I was still tired Tuesday, particularly in the afternoon after driving all day. I made it back home safe and sound in the evening. Unfortunately it was almost right back into the everyday grind. I was back at work on Wednesday, and back in the gym swimming on Thursday. I had a decent 2-mile run Friday evening, and have since pretty much picked up my pre-Ironman routine. Not nearly the volume I was putting in in July, but similar frequency.
Yesterday, not even two weeks after finishing, like so many before me, I got the Ironman logo permanently etched into my skin. It's directly above my right ankle, a fairly sensitive spot to get a tattoo, with bone and tendons being so close to the skin. I kind of wanted the tattoo to hurt a little, so if anyone asks whether it hurt (getting the tattoo), I could say "not nearly as much as the race." It only took 15 minutes to do, so the pain was entirely bearable.

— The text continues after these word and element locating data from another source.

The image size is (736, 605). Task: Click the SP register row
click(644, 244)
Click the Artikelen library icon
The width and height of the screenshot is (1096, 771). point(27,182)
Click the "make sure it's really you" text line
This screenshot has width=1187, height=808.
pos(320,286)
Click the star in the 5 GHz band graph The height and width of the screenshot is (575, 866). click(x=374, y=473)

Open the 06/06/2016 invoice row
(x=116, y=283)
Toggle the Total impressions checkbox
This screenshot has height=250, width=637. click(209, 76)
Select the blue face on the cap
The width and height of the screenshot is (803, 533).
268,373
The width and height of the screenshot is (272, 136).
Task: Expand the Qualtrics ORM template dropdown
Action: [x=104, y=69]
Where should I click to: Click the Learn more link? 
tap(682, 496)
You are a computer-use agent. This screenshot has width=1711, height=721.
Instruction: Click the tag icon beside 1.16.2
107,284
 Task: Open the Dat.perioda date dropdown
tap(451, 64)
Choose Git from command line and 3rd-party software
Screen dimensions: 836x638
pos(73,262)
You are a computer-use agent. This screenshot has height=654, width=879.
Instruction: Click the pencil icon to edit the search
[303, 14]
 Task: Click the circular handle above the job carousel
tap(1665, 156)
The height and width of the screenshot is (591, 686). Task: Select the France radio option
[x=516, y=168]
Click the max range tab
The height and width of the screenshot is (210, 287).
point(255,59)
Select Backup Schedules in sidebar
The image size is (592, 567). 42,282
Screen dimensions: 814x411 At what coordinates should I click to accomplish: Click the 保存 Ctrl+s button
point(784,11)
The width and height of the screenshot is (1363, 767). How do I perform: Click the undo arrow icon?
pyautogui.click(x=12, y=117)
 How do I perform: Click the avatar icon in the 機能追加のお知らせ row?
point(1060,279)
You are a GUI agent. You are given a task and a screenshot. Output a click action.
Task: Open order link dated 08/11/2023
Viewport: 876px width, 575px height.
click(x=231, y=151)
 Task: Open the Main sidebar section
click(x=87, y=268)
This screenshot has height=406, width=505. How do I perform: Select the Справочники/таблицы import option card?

I've been asked, possibly in jest, what I'm going to do after the Ironman. In the near term, I want to get my running speed up. I have a goal of running a 5k in under 20 minutes this fall/winter. I plan to do at least one 10k and half marathon, most likely some other running races as well, but haven't set any target times yet. I am already signed up for another half Ironman at the end of September. I have half a thought to do another full marathon this winter/spring, but haven't committed yet.
A little further out, I did already register for Ironman Texas in May (eight and a half months, oh my!). I have also signed up to climb Denali/Mt. McKinley in June with the same guide company I climbed Rainer with in 2009.